[REQUIRED ACTION]: Should a line in the entries below contain "agent", return that line.

[GIVEN RECORDS]:

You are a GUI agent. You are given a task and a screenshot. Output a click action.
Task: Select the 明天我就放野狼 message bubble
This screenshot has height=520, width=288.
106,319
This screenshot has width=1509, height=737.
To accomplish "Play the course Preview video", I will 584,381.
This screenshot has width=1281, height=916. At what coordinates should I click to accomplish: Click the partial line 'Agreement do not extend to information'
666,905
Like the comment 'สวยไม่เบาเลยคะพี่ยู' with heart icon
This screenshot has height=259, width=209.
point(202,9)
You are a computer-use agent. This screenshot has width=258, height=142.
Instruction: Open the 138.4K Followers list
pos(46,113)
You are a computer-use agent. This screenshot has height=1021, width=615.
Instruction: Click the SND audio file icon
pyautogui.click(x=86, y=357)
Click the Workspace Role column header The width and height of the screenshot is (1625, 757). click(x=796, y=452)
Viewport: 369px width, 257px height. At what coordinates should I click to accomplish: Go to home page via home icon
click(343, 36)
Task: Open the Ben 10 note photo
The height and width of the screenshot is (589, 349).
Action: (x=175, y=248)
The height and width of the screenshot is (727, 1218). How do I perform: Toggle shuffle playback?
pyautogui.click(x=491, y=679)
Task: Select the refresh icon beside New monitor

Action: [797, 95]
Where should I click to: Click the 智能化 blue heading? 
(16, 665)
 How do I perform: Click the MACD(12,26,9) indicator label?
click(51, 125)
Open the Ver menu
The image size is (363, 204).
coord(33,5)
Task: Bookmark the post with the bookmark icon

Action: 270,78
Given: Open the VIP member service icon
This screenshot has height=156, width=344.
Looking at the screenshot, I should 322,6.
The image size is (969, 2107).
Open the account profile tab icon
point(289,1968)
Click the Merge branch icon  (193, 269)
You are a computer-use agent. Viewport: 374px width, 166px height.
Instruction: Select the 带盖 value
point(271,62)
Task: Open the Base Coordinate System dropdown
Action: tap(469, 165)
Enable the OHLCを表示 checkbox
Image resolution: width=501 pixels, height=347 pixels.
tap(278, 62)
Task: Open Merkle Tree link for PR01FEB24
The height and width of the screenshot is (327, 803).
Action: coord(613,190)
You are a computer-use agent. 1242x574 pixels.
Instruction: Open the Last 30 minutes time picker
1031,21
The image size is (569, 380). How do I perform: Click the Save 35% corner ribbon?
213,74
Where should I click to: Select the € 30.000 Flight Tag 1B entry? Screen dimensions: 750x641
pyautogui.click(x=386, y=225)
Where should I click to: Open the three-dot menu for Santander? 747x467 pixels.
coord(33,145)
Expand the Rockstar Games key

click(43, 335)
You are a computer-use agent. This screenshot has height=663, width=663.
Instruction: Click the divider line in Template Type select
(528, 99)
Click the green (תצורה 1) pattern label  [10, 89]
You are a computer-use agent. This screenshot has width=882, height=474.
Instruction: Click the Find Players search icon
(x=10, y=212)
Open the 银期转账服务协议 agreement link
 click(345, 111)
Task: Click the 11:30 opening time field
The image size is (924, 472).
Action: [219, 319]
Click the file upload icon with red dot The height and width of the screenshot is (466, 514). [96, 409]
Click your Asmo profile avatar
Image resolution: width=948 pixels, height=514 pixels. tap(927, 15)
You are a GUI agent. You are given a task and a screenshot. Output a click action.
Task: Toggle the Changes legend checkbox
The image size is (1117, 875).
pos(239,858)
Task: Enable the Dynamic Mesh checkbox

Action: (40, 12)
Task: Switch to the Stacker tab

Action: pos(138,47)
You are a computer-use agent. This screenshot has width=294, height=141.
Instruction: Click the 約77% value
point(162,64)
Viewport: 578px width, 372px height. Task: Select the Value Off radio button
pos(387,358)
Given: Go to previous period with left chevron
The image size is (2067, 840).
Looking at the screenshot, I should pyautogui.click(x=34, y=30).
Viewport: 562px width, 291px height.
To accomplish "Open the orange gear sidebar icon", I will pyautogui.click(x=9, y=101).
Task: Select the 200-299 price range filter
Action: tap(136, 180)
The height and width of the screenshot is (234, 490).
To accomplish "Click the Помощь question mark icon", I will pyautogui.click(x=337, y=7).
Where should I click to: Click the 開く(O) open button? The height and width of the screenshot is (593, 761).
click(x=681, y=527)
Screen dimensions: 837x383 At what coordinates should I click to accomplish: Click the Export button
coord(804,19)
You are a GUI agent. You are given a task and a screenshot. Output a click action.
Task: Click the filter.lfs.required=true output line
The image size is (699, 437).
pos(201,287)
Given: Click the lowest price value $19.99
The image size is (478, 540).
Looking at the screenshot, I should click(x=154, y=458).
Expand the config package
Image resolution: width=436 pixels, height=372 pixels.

[FINISHED EXERCISE]:
You are a GUI agent. You are given a task and a screenshot. Output a click action.
You are a computer-use agent. This screenshot has width=258, height=142.
You are a computer-use agent. This screenshot has height=1021, width=615.
You are a computer-use agent. Viewport: 374px width, 166px height.
You are a computer-use agent. 1242x574 pixels.
You are a computer-use agent. This screenshot has height=663, width=663.
You are a computer-use agent. This screenshot has width=882, height=474.
You are a GUI agent. You are given a task and a screenshot. Output a click action.
You are a computer-use agent. This screenshot has width=294, height=141.
You are a GUI agent. You are given a task and a screenshot. Output a click action.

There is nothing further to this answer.